AVAILABLE RECORDS: Begin

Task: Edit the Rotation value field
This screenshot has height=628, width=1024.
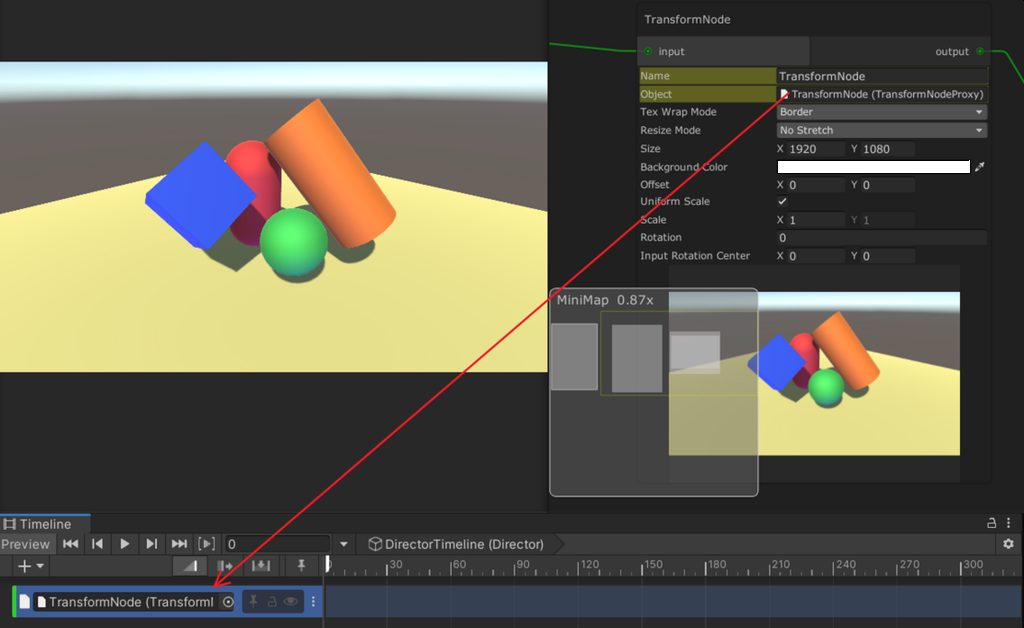Action: pyautogui.click(x=880, y=237)
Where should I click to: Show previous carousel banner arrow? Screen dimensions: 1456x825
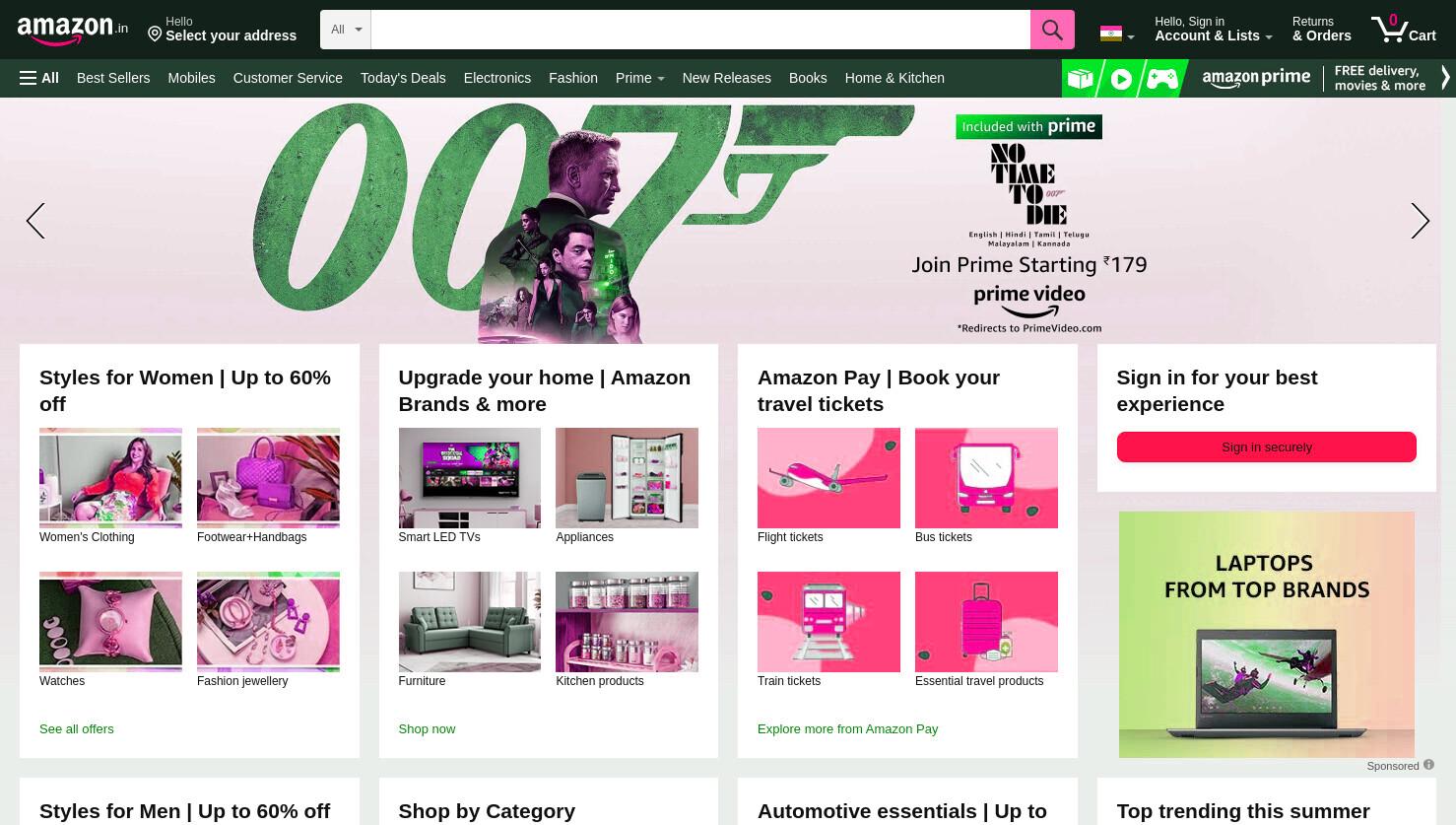pos(35,221)
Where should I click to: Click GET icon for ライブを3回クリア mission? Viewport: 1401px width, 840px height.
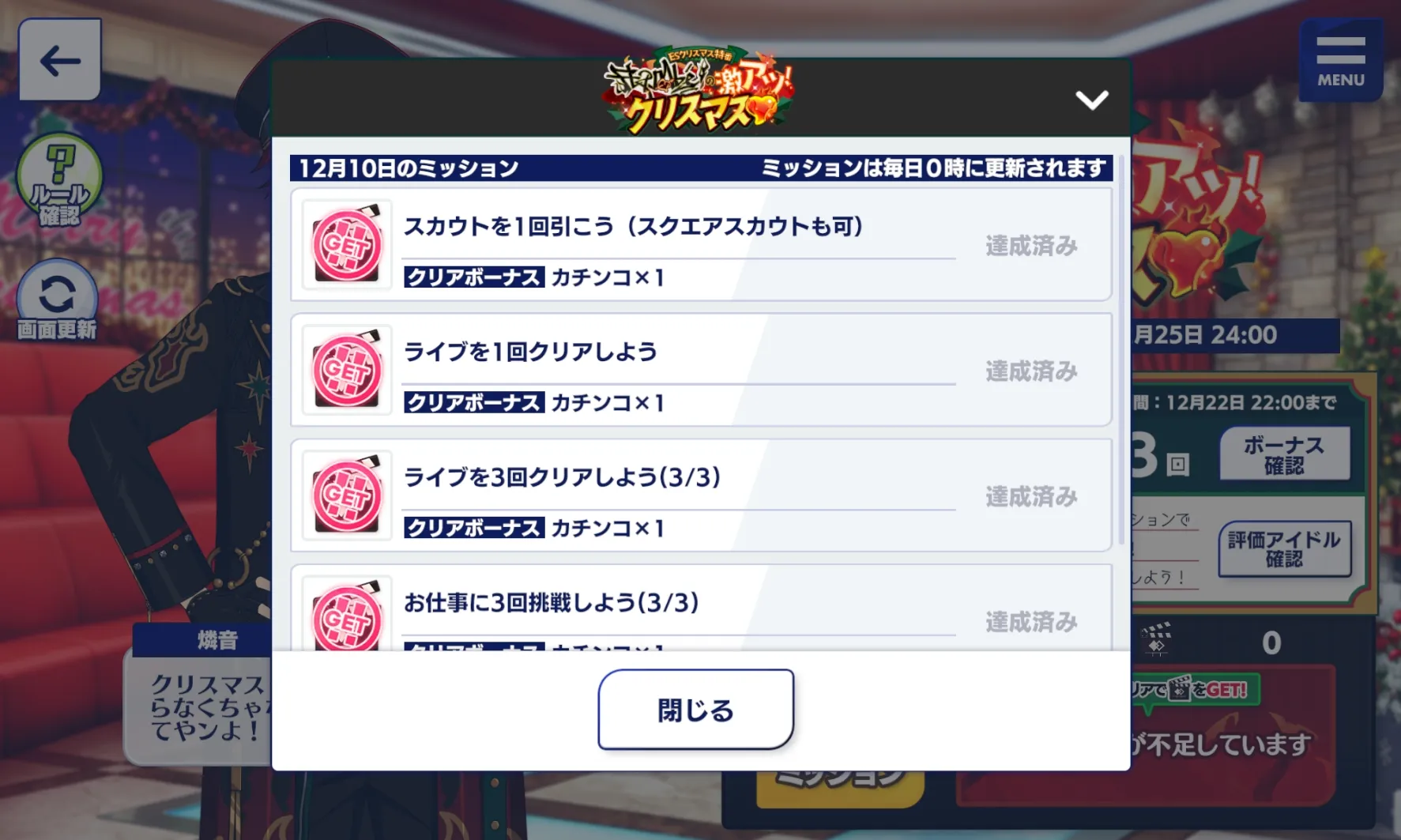coord(347,496)
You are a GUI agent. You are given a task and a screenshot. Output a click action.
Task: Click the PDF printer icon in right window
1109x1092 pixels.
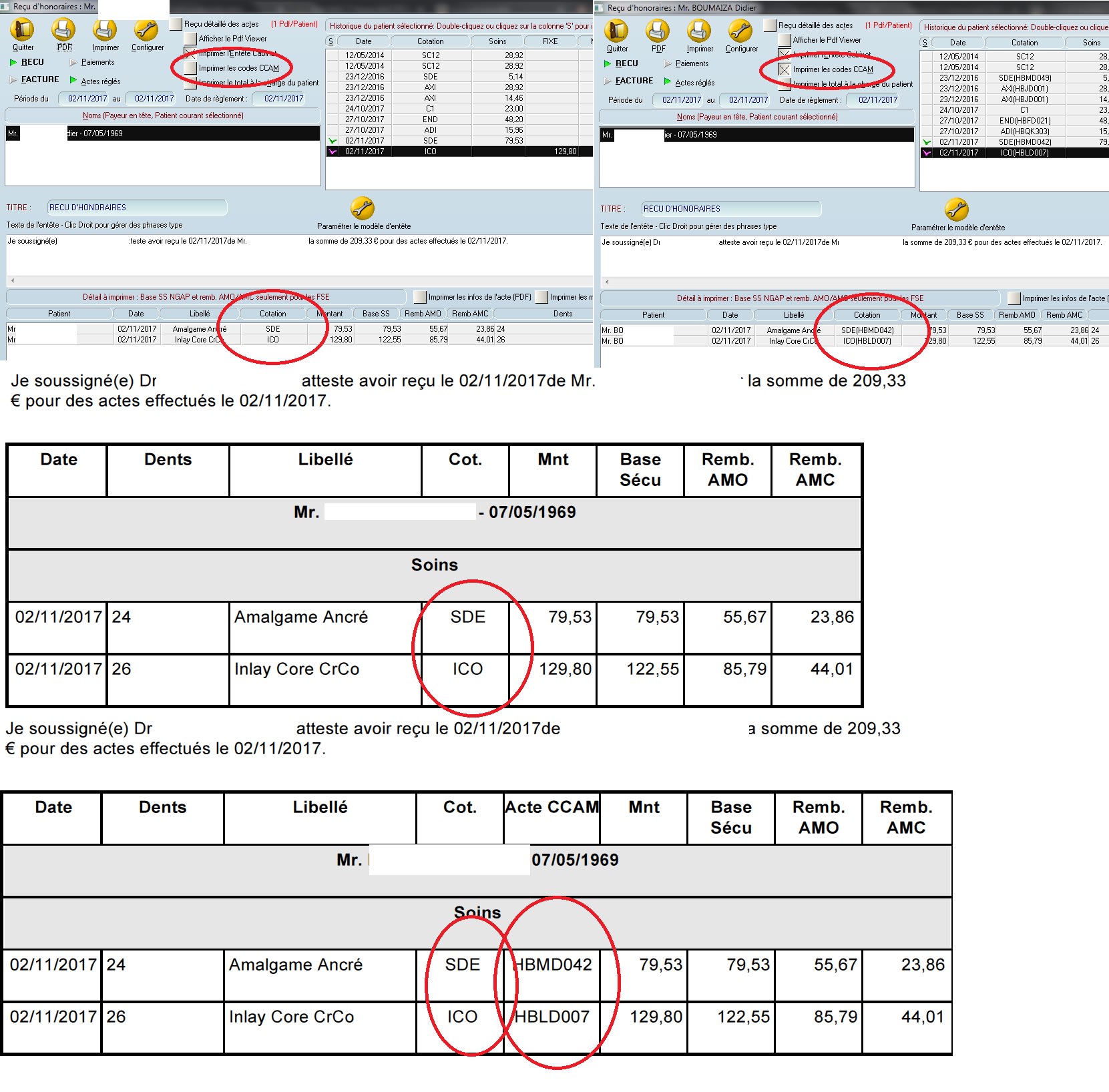pos(658,31)
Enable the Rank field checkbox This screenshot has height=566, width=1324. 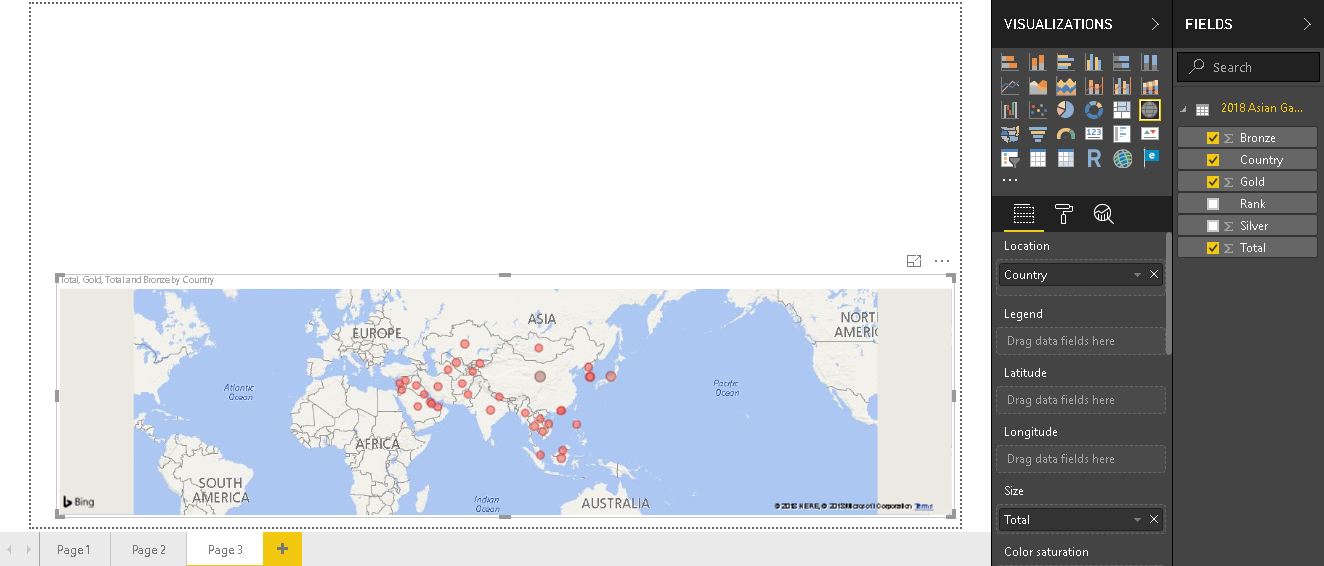click(1213, 204)
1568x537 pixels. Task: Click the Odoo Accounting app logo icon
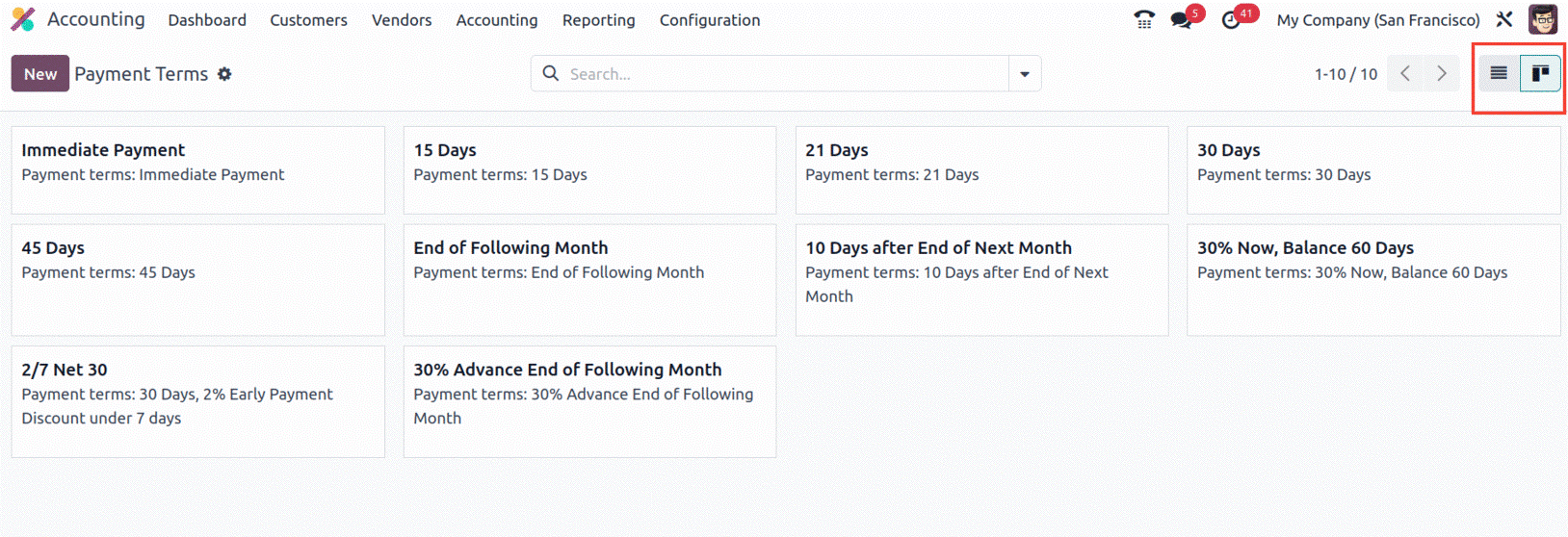point(23,19)
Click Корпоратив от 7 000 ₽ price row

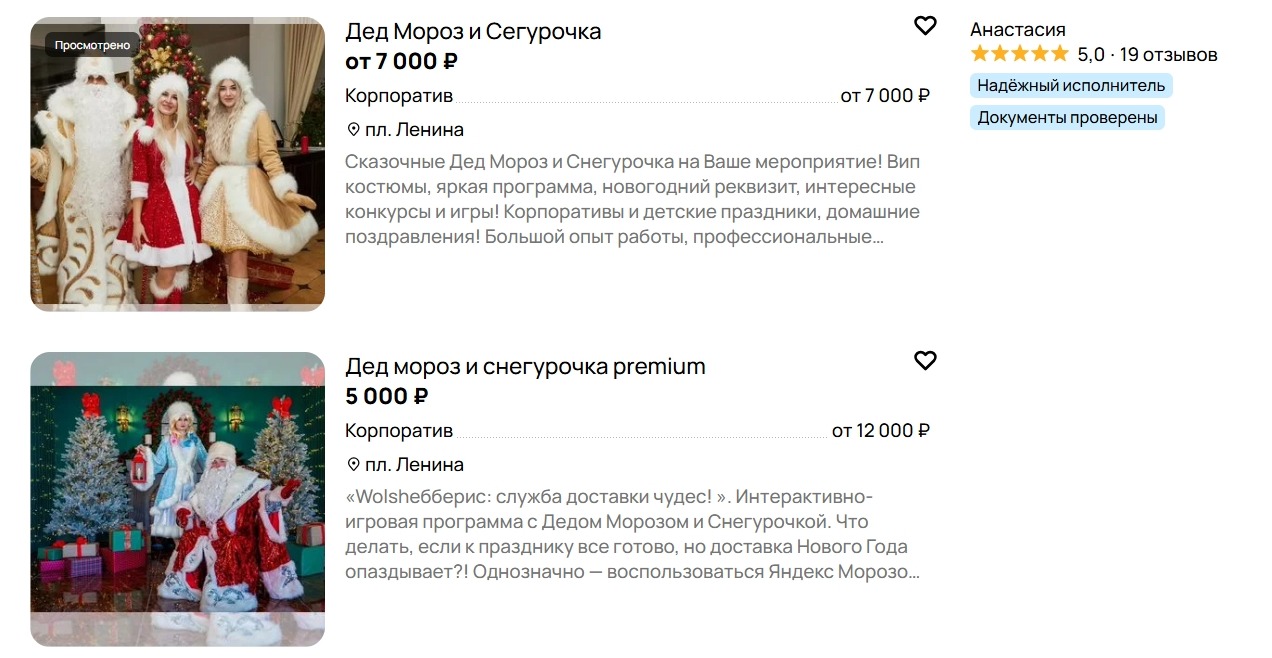pyautogui.click(x=637, y=96)
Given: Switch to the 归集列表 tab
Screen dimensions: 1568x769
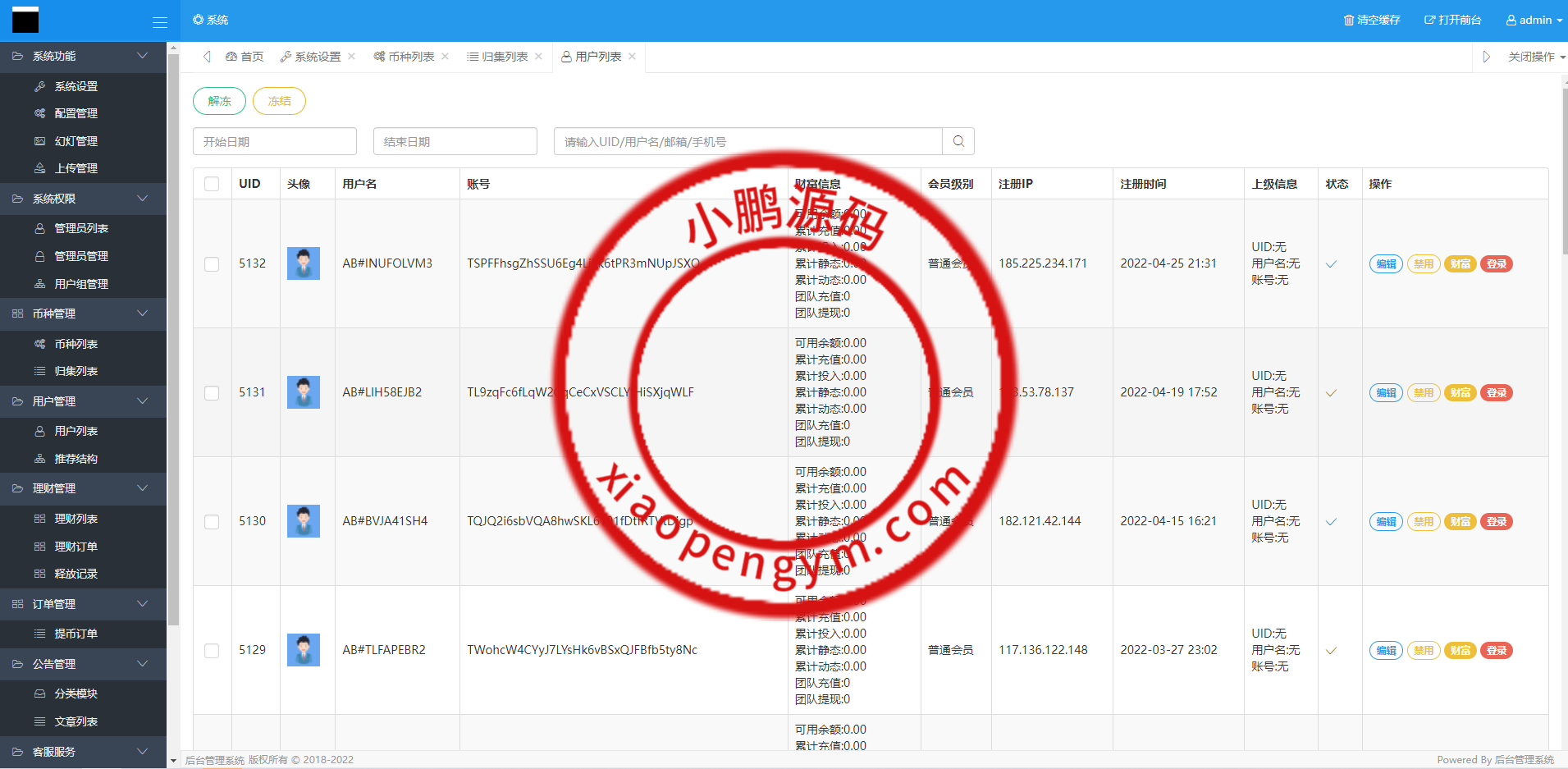Looking at the screenshot, I should [498, 57].
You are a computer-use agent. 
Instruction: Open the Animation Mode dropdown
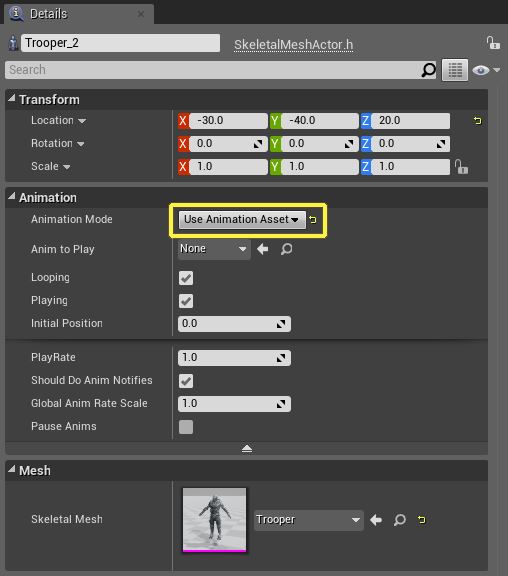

AVAILABLE RECORDS: End

» DIRECTIONS:
Only an exact copy of the lines from the one with "Click Корпоратив от 7 000 ₽ price row" through the last line of the listing should be given; pictures must not be included.

» WRITTEN RESPONSE:
Click Корпоратив от 7 000 ₽ price row

pyautogui.click(x=637, y=96)
Given: Switch to the 归集列表 tab
Screen dimensions: 1568x769
Looking at the screenshot, I should [498, 57].
You are a computer-use agent. 
Instruction: Open the Animation Mode dropdown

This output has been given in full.